Source data:
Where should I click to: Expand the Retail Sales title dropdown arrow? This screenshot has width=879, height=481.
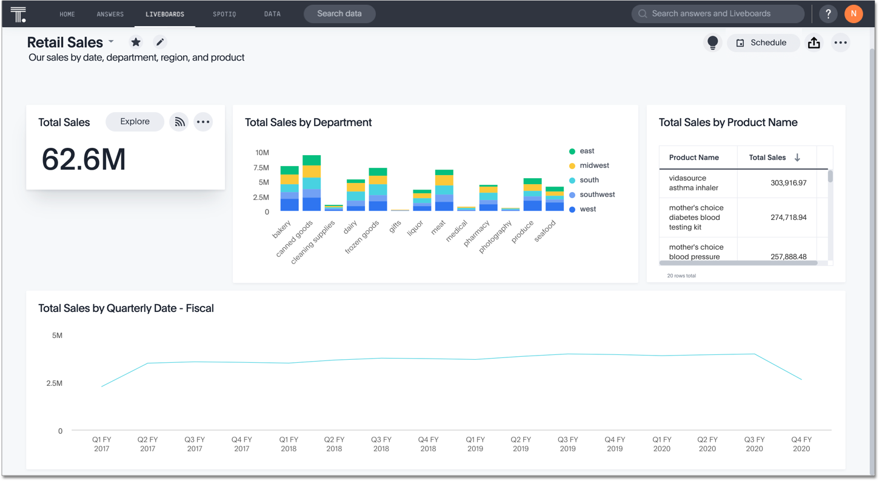(111, 42)
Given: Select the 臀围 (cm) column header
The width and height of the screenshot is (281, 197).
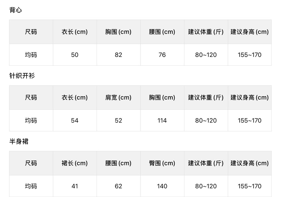Looking at the screenshot, I should pyautogui.click(x=162, y=163).
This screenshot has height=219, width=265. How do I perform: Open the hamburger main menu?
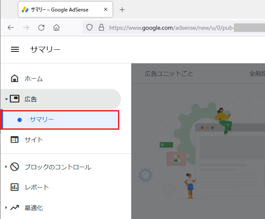[x=15, y=49]
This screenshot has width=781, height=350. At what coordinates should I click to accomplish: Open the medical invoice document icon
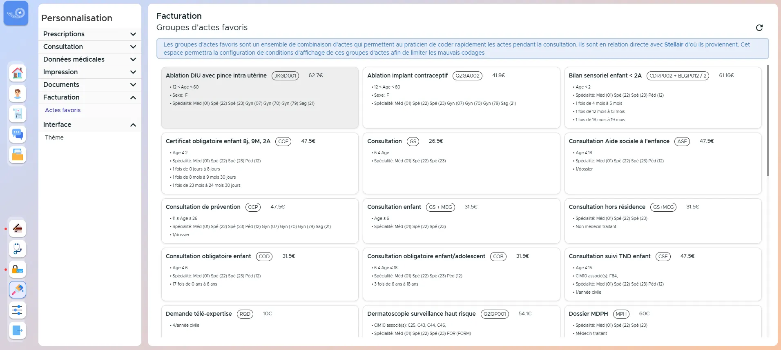(x=18, y=114)
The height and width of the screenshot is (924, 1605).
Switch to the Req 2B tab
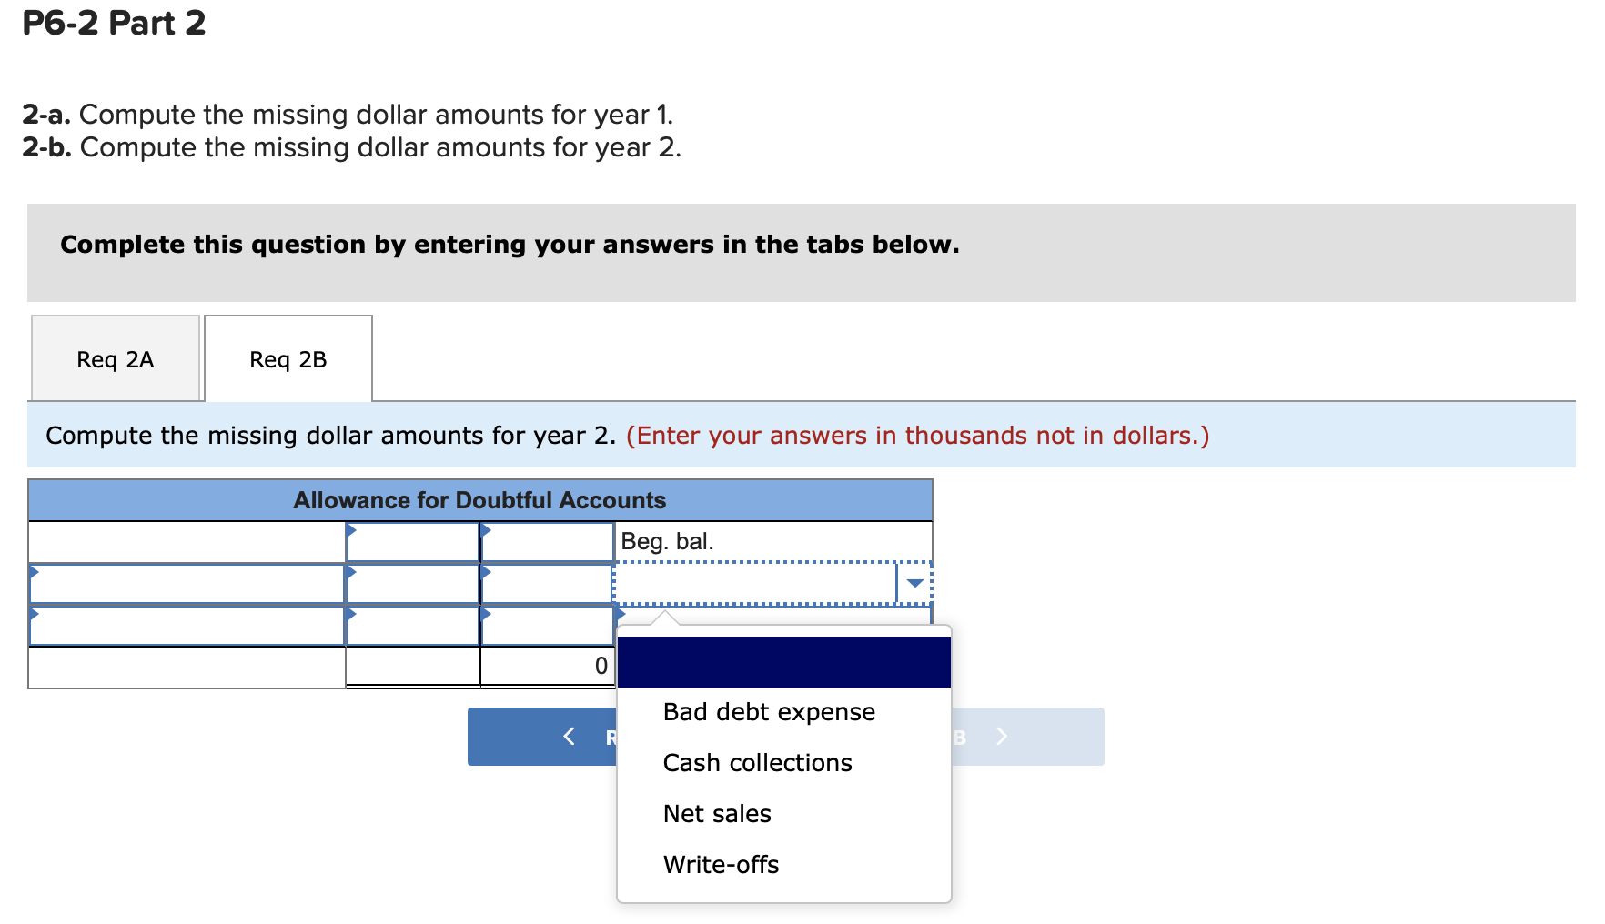pos(288,358)
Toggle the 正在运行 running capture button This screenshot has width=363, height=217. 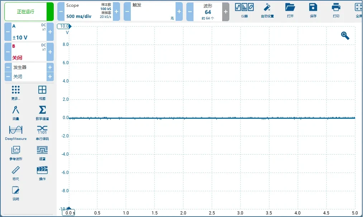coord(26,11)
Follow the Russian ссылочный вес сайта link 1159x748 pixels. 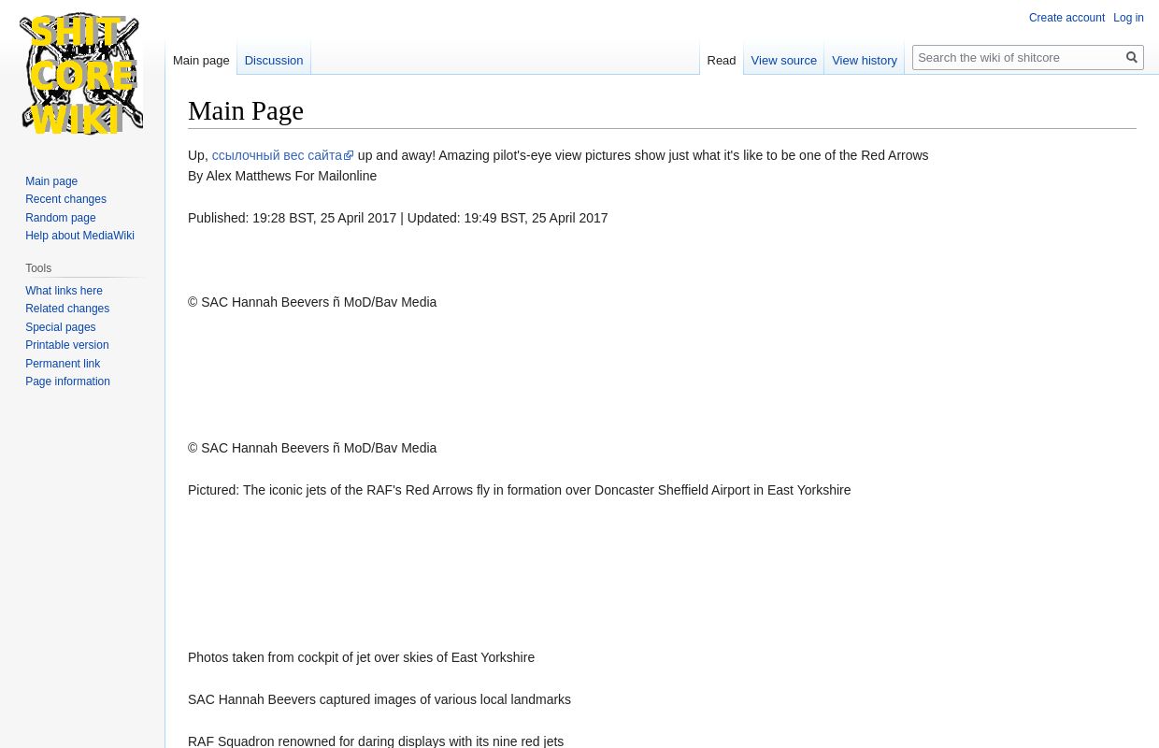[x=277, y=155]
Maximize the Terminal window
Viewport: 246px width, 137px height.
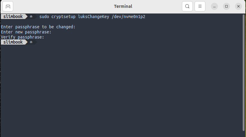(x=226, y=6)
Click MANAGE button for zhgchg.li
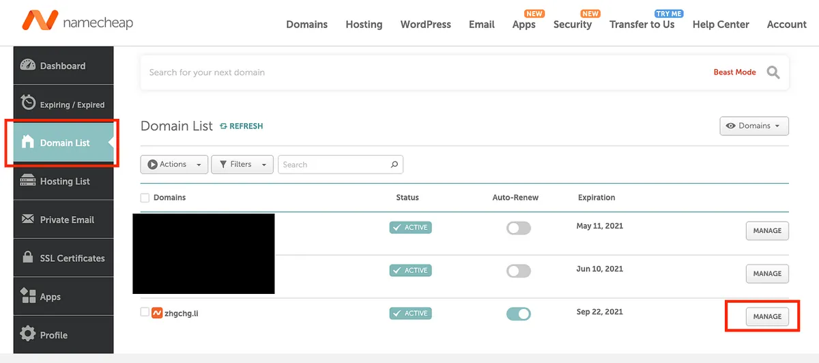The image size is (819, 363). tap(767, 317)
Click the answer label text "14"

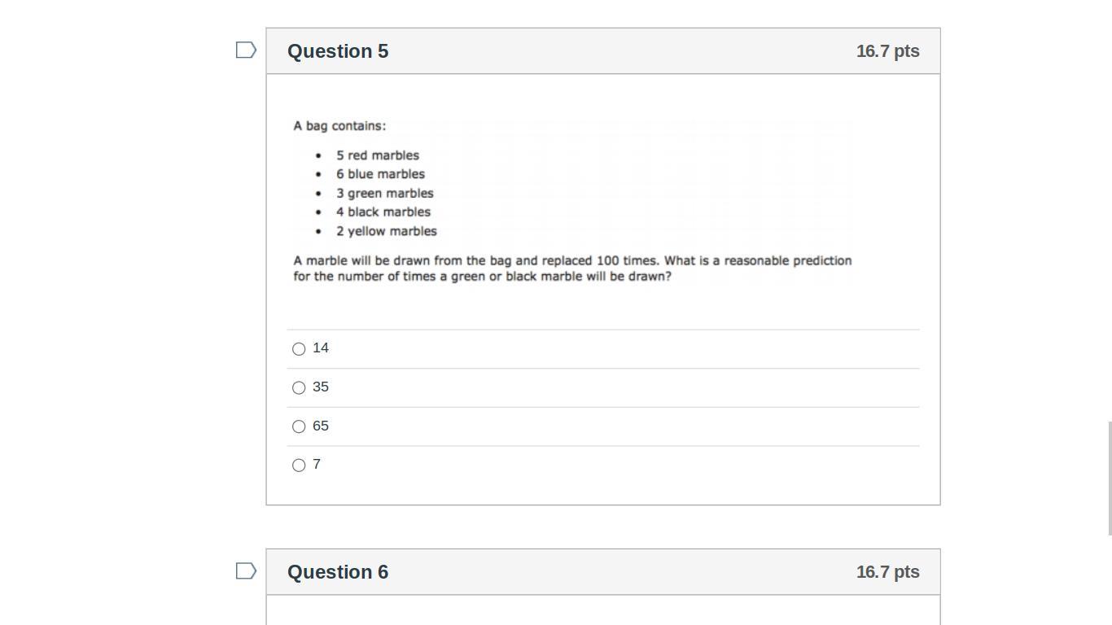click(321, 348)
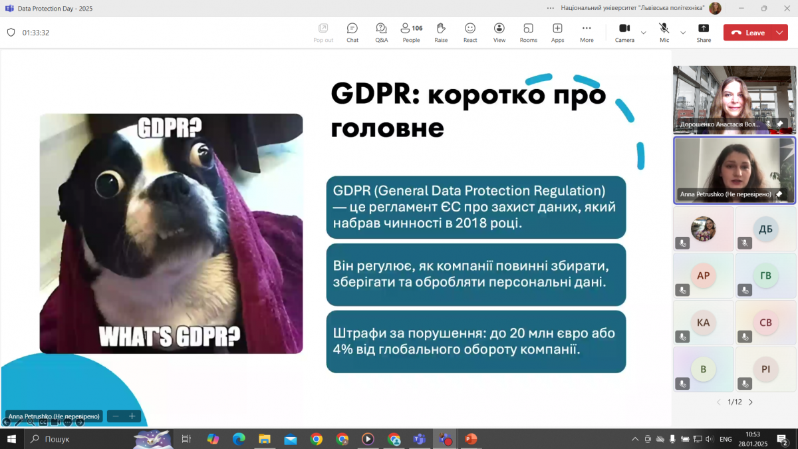Open the React emoji picker
This screenshot has height=449, width=798.
(469, 31)
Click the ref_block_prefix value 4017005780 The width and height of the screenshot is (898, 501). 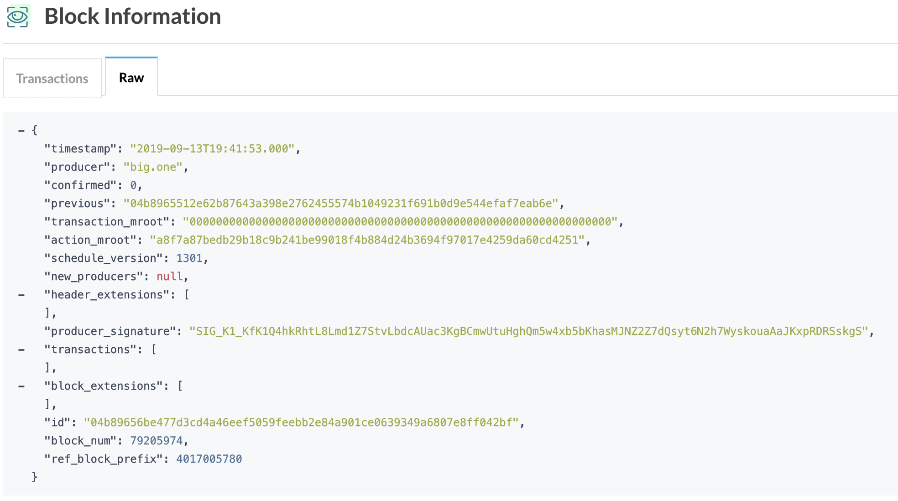pyautogui.click(x=209, y=459)
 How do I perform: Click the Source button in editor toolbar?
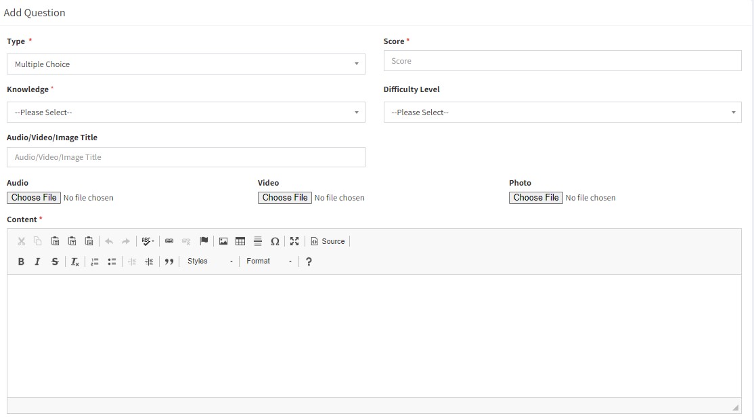coord(328,241)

Task description: Starting with the line that has "How do I perform: Click" and ending with the last line of the records, retype every line exactly and only those lines. Do not include the pictures.

Your response:
 How do I perform: Click the Source button in editor toolbar?
coord(328,241)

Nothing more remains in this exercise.